TASK REQUIREMENTS
The entries below hold a line with "Image resolution: width=1137" and a line with "Task: Click the 元PLUS 2022款 510KM model title". Return those lines and all that lie between them, exactly and only.

LISTED RECORDS

■ ■ ■ ■ ■ ■ ■

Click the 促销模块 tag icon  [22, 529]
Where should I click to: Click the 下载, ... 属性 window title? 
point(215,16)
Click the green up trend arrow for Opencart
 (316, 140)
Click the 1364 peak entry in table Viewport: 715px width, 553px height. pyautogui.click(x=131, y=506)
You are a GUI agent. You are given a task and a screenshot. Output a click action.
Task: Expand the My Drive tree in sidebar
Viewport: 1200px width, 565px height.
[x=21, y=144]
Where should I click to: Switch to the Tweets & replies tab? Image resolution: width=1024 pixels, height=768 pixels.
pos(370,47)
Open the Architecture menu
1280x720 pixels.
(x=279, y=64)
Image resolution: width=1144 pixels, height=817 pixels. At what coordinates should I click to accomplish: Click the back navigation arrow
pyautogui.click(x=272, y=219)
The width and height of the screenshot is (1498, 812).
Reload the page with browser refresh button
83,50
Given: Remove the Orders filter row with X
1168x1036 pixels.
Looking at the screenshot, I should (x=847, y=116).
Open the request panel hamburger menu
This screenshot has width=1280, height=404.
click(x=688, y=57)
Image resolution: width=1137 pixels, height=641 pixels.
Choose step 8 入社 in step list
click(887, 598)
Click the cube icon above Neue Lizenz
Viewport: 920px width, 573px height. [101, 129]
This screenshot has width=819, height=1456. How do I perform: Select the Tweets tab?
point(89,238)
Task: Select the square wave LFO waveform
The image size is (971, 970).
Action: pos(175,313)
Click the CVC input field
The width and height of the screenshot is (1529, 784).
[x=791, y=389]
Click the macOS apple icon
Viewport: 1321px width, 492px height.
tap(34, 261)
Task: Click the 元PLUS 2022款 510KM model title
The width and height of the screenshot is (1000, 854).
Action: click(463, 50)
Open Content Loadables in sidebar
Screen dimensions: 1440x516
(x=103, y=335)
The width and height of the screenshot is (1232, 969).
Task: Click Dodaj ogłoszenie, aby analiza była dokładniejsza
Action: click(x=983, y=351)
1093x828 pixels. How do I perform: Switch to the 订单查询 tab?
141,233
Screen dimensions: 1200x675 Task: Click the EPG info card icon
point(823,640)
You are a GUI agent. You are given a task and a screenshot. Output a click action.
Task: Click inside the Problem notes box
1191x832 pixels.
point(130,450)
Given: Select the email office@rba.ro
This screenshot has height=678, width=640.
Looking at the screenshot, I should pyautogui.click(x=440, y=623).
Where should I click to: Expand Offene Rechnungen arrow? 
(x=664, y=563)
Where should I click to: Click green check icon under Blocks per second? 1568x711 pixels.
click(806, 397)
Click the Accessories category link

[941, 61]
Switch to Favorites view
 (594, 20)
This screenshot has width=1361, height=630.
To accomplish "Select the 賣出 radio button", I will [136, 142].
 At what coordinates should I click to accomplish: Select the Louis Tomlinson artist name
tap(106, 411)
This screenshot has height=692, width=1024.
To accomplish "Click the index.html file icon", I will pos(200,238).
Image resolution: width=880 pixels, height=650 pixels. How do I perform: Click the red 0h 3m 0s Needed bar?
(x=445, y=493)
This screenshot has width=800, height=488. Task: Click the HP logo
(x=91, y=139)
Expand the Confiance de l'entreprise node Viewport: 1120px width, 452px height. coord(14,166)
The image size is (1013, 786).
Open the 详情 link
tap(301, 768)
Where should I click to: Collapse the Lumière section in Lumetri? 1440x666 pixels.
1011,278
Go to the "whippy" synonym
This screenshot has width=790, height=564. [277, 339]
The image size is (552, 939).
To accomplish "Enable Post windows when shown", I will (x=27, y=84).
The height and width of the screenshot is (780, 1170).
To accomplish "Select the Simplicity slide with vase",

■ ■ ■ ■ ■ ■ ■

ANSWER SECTION
Image resolution: width=1137 pixels, height=641 pixels.
Choose step 8 入社 in step list
click(887, 598)
Click the cube icon above Neue Lizenz
Viewport: 920px width, 573px height. [101, 129]
This screenshot has width=819, height=1456. How do I perform: Select the Tweets tab?
point(89,238)
Task: Select the square wave LFO waveform
The image size is (971, 970).
Action: pos(175,313)
Click the CVC input field
The width and height of the screenshot is (1529, 784).
[x=791, y=389]
Click the macOS apple icon
Viewport: 1321px width, 492px height.
tap(34, 261)
Task: Click the 元PLUS 2022款 510KM model title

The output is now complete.